WHAT THE TASK ASKS: According to the blog post about Asperger's, during which grades was the writer homeschooled?

═════ TEXT PASSAGE ═════

Sunday, April 4, 2010

Asperger's and Me

Back in February, I was diagnosed with Asperger's Syndrome. Before that i was self-diagnosed, and i always thought, because of being such a hypochondriac, that none of my self-diagnoses were true. Never have i thought that i would find a diagnosis that would fit me so well. I do not have every symptom of Asperger's Syndrome and i am very high functioning. Some of my symptoms are truly subtle, and others are incredibly challenging. Strangely, i started this blog because something i did made me realize how different i am from other fellow human beings. Well, now i know why.

Ever since i was little, at least six, I have had the worst troubling socializing with my peers. In fact, every day after kindergarten through at least 6th grade, i would start crying profusely if my mom didn't pick me up right away from school or sunday school. I would get nervous and shaky after each kid would leave and i would slowly be left alone. Luckily, from 1st to 4th grade i was homeschooled and i didn't have to worry about being separated from home. Most of my childhood is blurry, but for the most part i was happiest when i was at home and with my family. I had only a few friends during this time from ages 6-10, and most were temporary. I remember i once broke off a friendship with one of my closest friends for some reason and just let my brother be his friend. I really didn't see the point of friends back then, i mostly liked playing by myself. When i did spend time with friends, i really did not enjoy hanging around more than one or two at a time. Consequently, i had a huge fear about going to camps or belonging to a sports team. I really dreaded going to sunday school and vacation bible school.

═════ DATASET EXTRACT ═════

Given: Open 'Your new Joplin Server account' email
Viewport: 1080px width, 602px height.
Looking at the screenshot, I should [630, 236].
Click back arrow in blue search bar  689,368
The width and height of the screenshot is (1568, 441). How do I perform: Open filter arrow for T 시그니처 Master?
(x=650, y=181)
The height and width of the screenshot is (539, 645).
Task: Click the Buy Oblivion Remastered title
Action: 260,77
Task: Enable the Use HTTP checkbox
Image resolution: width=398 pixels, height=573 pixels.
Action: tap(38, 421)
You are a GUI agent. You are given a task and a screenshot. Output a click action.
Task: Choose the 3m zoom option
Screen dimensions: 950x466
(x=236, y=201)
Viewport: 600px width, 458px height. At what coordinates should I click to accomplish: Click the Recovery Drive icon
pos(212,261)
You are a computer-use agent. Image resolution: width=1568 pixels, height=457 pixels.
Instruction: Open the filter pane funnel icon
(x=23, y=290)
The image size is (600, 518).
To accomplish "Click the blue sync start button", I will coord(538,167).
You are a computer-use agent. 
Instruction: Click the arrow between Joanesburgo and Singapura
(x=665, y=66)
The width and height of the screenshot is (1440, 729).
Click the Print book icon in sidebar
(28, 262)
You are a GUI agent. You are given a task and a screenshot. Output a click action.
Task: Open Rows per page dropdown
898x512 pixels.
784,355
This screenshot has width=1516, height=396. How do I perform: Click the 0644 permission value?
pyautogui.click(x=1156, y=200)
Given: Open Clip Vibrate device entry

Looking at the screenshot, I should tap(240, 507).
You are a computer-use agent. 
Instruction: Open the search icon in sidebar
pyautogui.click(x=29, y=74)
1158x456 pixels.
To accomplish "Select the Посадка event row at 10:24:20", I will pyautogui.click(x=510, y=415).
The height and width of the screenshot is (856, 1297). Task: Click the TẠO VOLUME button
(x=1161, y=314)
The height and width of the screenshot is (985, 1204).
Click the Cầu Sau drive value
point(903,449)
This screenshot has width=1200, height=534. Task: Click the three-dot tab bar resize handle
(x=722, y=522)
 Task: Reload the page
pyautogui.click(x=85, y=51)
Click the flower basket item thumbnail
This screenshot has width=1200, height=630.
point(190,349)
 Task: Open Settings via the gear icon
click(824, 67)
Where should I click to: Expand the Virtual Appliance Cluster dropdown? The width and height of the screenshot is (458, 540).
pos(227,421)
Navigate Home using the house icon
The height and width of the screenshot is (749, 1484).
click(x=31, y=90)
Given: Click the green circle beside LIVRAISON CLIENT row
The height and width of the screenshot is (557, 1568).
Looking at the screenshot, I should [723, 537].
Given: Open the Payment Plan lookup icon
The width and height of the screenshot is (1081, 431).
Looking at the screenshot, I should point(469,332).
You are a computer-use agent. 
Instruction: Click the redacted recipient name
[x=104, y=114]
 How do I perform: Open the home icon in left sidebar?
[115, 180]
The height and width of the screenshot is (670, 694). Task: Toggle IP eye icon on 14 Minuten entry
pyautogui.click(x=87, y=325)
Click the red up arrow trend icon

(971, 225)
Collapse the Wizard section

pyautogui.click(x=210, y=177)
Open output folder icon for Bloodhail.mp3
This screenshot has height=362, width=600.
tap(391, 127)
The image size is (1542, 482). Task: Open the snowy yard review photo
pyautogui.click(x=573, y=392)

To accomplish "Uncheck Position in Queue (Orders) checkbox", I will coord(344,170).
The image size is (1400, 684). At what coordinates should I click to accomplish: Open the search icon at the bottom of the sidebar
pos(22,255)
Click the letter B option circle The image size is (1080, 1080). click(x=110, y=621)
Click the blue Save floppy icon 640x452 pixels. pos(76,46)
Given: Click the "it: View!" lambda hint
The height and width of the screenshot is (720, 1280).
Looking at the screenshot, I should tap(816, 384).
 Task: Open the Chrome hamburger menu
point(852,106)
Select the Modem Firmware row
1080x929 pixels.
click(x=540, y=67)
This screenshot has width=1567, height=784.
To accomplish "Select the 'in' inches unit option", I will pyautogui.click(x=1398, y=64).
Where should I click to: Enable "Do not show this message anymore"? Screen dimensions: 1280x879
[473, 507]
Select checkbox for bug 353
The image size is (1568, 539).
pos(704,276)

═════

ANSWER FOR THE TASK: From 1st to 4th grade.